We also think about social studies of science, [about] scientists as people in jobs, which is how a scientist is organized in the 20th and 21st century. They have jobs. How do they do their work as part of social organizations like the university?
My Darwin class deals with all of those aspects. It focuses on Darwin because I am interested in biology, but Darwin as an individual had a particular history that was important to the kind of science he did. He was a Victorian English gentleman. His values had everything to do with the kind of science he did. The social context of his development as a person and the kind of science he did was very important to his science and so trying to understand Darwin[‘s] science involves all of those kinds of things: his history, his society and culture, the concepts, theories and methods that he used. Part of the point of that course is to try to bring all of those things together to understand them as a whole. When I am not being department chair, I teach a class called philosophy of biology. It’s Philosophy 108.
As a philosopher of science, have you drawn a great conclusion or come to a surprising finding?
It’s hard to put it in a nutshell, but one thing that sort of surprised me through the various kinds of things that I studied was that when I started 25 to 30 years ago, most philosophers of science were interested in the math: mathematical models, mathematical representations of nature. I was always more interested in the material side of biology, so instead of following the symbols, I followed the stuff – I followed the material. I’m interested in how the work gets done by manipulating biological materials.

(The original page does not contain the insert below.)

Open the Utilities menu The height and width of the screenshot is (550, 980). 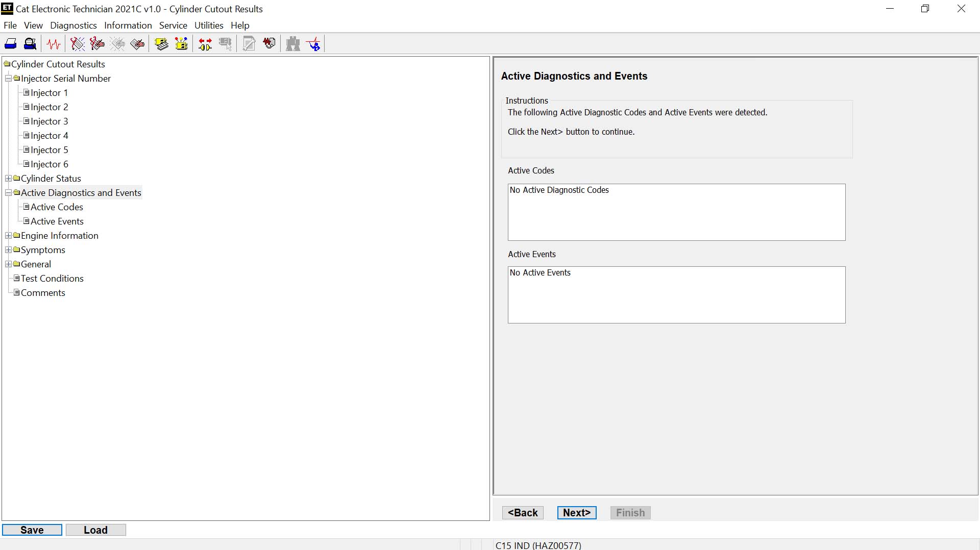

I guess what’s surprising is that that simple idea of ‘where does the biological matter go in nature?’ has really informed everything I do philosophically. If you think about ecology, ecologists are forever following ‘where does the carbon go?’, ‘where do the organisms go?’, ‘where do the species go?’. Developmental biologists are following ‘where did the cells go?’. Geneticists are following ‘where does the DNA go?’. It’s all about the movement of matter.

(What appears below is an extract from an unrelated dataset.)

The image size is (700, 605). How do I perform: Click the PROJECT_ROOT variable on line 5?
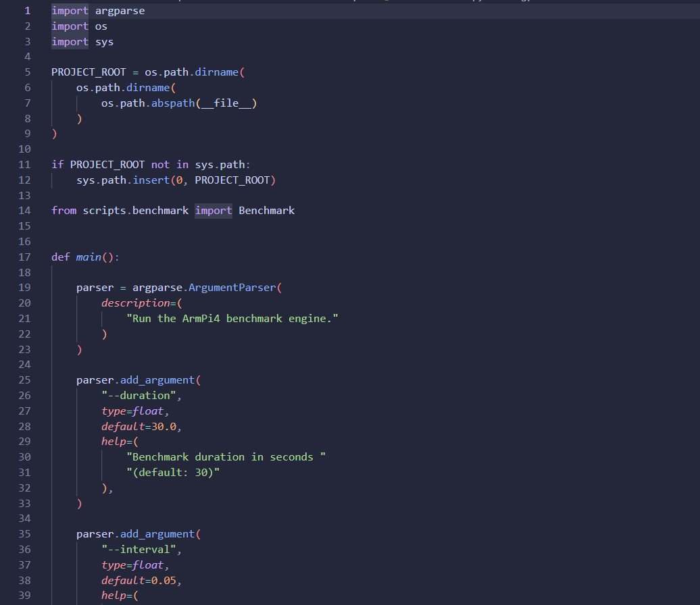coord(89,72)
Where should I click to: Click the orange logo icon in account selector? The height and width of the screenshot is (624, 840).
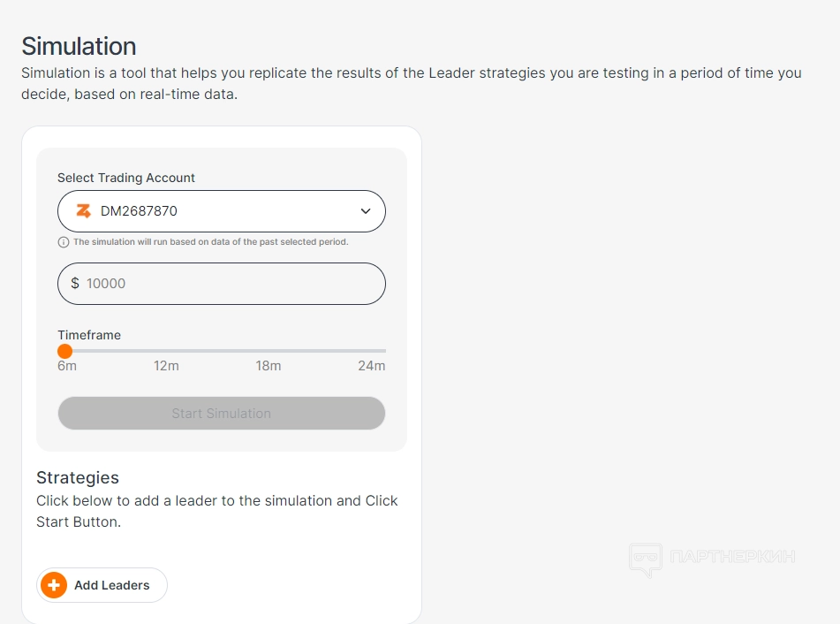[x=84, y=211]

Early in the philosophy of biology, which really started up in the 70s, most of it was about how do we represent nature in mathematics. How do we make it look like serious science, like physics is – it’s got to be about the math. I think the most surprising thing to me is how much mileage you can get from following the stuff around. You look at molecular biology these days, it’s all about separating out little bits of stuff and studying its properties in isolation, seeing where it goes and what it does when it gets there.